• What you are asked to do
Each entry should be transcribed exactly as written, and any picture left out.

----- Extracted entries -----

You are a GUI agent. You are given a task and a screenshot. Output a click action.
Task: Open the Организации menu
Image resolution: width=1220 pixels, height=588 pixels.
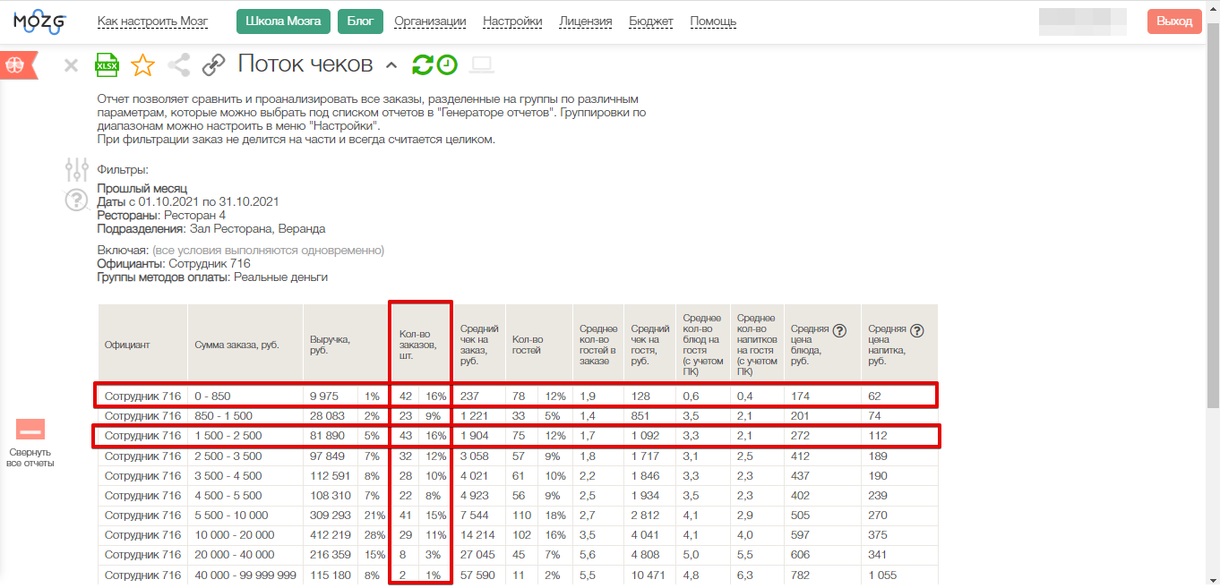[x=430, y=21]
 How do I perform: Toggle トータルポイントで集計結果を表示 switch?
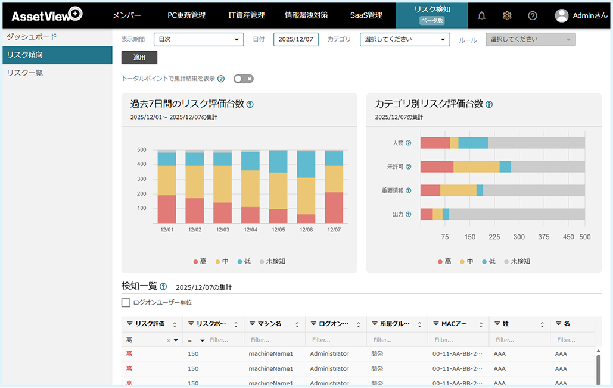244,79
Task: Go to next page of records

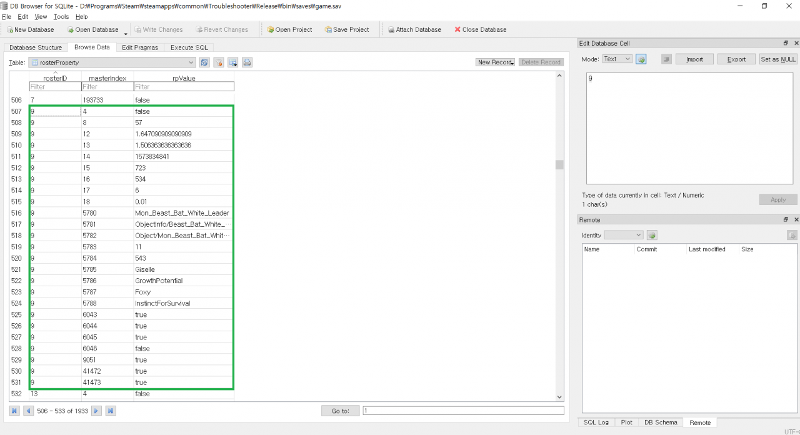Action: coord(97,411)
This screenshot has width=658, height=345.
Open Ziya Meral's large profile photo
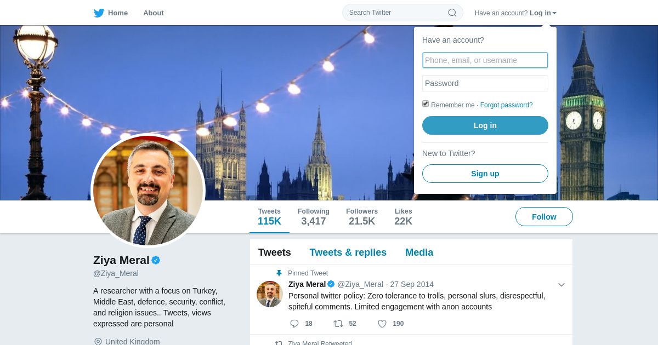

-----

• Answer to this problem
You are a GUI agent. You are given a task and a screenshot. Output a click action.
Task: Open the Организации menu
Image resolution: width=1220 pixels, height=588 pixels.
[x=430, y=21]
 How do I perform: Toggle トータルポイントで集計結果を表示 switch?
244,79
Task: Go to next page of records

Action: coord(97,411)
This screenshot has width=658, height=345.
Open Ziya Meral's large profile photo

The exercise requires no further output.